A lot of attention has been suddenly focused on the “new” statistical data showing that the homicide rate in Mexico has dropped (and dropped dramatically) over the last several years… in spite of the so-called “drug war”.
It is certainly true, as the Washington Post reports that:
Mexico’s homicide rate has fallen steadily from a high in 1997 of 17 per 100,000 people to 14 per 100,000 in 2009, a year marked by an unprecedented spate of drug slayings concentrated in a few states and cities, Public Safety Secretary Genaro Garcia Luna said….Mexico City’s rate was about 9 per 100,000 in 2008, while Washington, D.C. was more than 30 that year.
Most of the actual decline, as noted by Patrick Corcoran (Ganchoblog) is due to a decline in violence in Mexico’s rural south:
… throughout Mexico’s southern region, rural killings have dropped off the charts since the 1990s. Given that the degree of the decline is such that a five-fold increase in drug killings in three years is more than offset, this is rather remarkable, a mini-Mexican miracle in the midst of the anarchy in Juárez and widespread violence across the North and in much of the interior of the country as well. I suspect that much of that is unrelated to Marcos, but I’d love to see a deeper explanation.
I offer no explanation, but note two additional factors that make these statistics worth more study.
First, as Malcolm Beith reported yesterday,
… the government, realizing it cannot possibly stop drug trafficking completely (both Eduardo Medina Mora and Genaro Garcia Luna admitted this in the past year or so) has been seeking other ways to frame its apparent quest for a more stable and democratic Mexico. It has decided to go after organized crime.
“Organized crime,” as Beith reports government sources saying, is human trafficking. There is validity to attacking “human trafficking,” but given that one unstated reason for the huge decline in rural violence has been rural migration. Young men without a good economic prospect are the most likely to resort to violence. Young men without good economic prospects in rural Mexico migrate, using the “services” of human traffickers.
Certainly, the “drug war” has occupied much more of the Mexican social and political consciousness than it needed, and been a drain on resources that could have, among other things, ameliorated the conditions that make rural migration (and drug smuggling, for that matter) viable. But, just redefining the “causa belli” as “human trafficking” doesn’t seem to jive with what the government officials are actually telling Beith.

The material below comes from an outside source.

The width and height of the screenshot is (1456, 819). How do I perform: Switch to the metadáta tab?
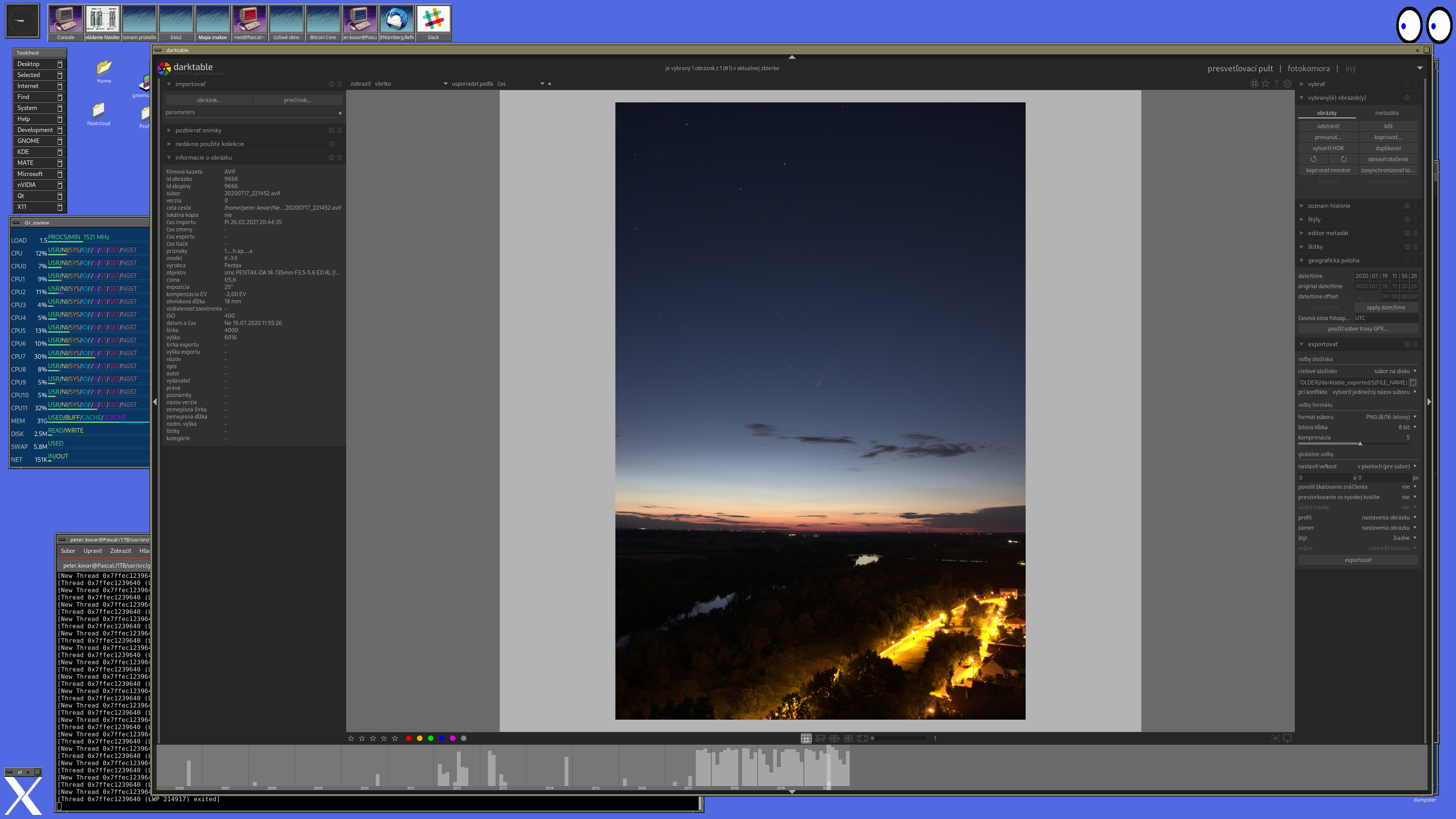point(1387,113)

As they change the war on drugs to the war on organized crime, the authorities are also changing their definition of the war. As one former PGR guy tells me, it’s all about how you look at it. (He refuses to call Mexico’s current state a “war” by the way.)

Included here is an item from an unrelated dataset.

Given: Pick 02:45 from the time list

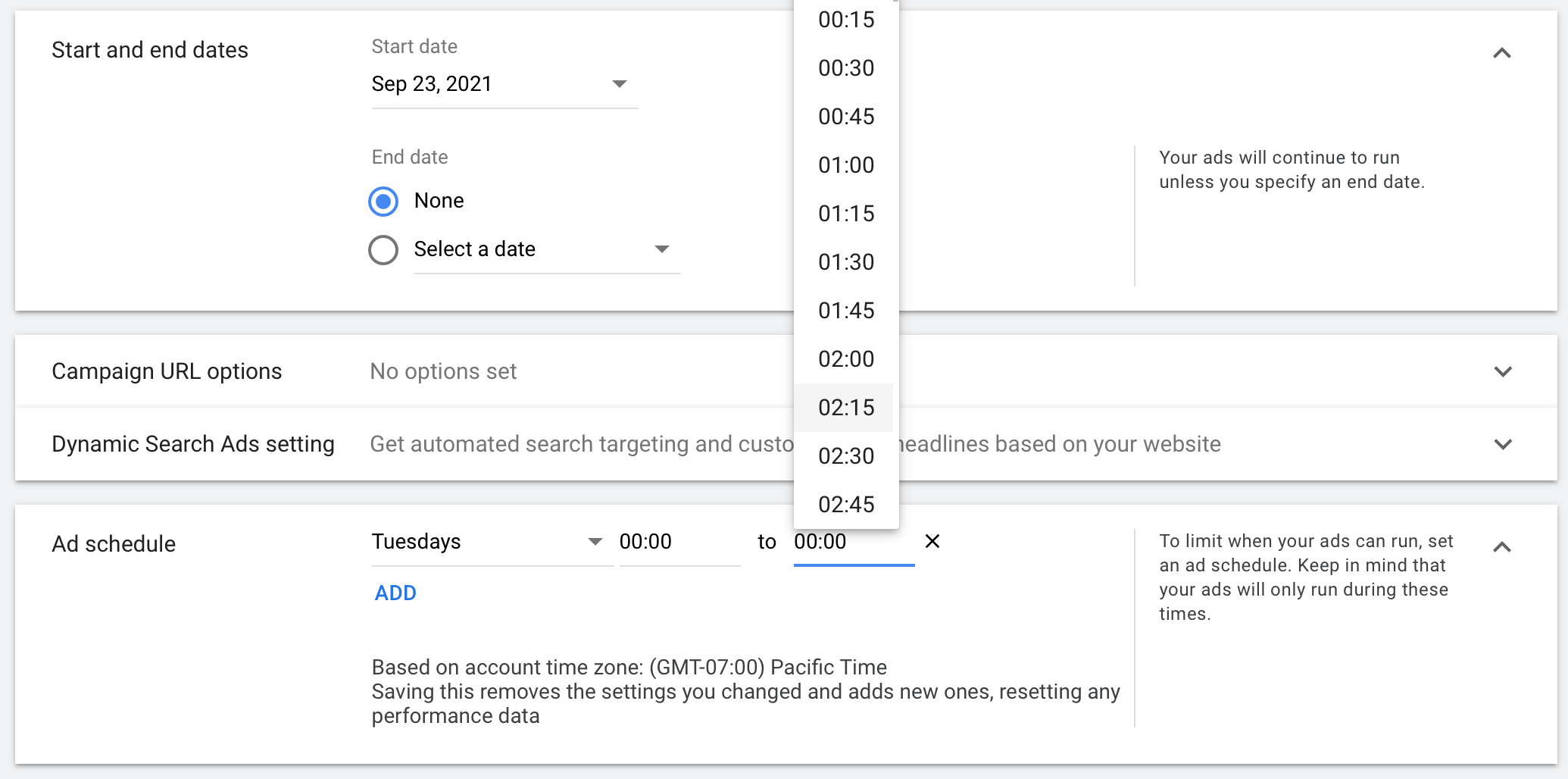Looking at the screenshot, I should (x=845, y=504).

The authorities are starting to look at organized crime through a new paradigm. Instead of thinking of the enemy as crooks, and trying to put them in jail, the government is going to increasingly look at organized crime as a business. Not an illegal business, but as a business.
This is a policy I favor, and I don’t knock it. I’ve categorized “drug” posts under the “informal economy” tab in my index for some time. Still, I get the sense this is basically a Hail Mary pass. From the beginning, many have asked if the “war’s” entire raison d’etre wasn’t to neutralize questions about the administration’s dubious electoral legitimacy , and — incidentally — to weaken opposition to PAN. The result has been the opposite: PAN badly lost the 2009 legislative elections not just because voters tend to “punish”· the party in power during an economic downturn, but because of popular discontent with the “drug war” and the obvious heavy-handed attempts to paint opposition parties as mobbed up”; and the chances of PAN retaining the presidency in 2012 look increasingly dim.
But, never having defined a strategy, or a clearly obtainable goal, I suppose better late than never. If we must have a war, we need one with a relatively decent chance of success.